Search the records for lines that contain the word "each". Copy them all.

Dataset entries:
== Segment start ==
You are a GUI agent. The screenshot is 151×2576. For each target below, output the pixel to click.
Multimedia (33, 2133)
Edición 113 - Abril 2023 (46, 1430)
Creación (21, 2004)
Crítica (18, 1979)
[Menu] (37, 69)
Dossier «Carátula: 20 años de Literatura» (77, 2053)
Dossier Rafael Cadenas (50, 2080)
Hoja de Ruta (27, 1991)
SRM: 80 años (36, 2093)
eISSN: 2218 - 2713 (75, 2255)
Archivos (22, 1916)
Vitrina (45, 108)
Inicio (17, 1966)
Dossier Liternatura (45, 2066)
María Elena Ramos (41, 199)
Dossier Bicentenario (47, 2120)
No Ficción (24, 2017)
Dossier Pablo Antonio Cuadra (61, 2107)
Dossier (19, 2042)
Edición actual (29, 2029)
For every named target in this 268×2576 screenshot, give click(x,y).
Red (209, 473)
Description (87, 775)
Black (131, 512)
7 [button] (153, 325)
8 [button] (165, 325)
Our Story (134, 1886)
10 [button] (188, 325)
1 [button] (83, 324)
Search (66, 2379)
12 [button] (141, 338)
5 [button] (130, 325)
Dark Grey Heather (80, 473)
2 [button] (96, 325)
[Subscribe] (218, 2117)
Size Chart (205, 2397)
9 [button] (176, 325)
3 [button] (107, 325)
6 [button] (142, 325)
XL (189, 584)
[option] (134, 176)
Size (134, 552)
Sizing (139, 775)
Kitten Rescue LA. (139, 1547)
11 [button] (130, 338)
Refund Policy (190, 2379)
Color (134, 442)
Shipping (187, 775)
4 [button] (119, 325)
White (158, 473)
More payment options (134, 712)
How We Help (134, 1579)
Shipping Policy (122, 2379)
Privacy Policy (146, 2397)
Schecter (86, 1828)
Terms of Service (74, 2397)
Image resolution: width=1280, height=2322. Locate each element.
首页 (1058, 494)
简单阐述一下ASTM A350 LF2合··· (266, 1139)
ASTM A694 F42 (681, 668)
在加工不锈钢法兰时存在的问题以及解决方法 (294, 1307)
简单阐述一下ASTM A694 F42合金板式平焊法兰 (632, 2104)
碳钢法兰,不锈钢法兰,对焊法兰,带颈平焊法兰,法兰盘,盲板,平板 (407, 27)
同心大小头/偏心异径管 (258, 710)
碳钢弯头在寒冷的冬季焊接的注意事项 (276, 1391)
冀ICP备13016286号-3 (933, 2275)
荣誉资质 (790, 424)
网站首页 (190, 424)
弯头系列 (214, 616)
== Segment end ==
#### [Result below]
You are a GUI agent. The screenshot is 151×2576. For each target below, output the pixel to click.
Image resolution: width=1280, height=2322. Locate each element.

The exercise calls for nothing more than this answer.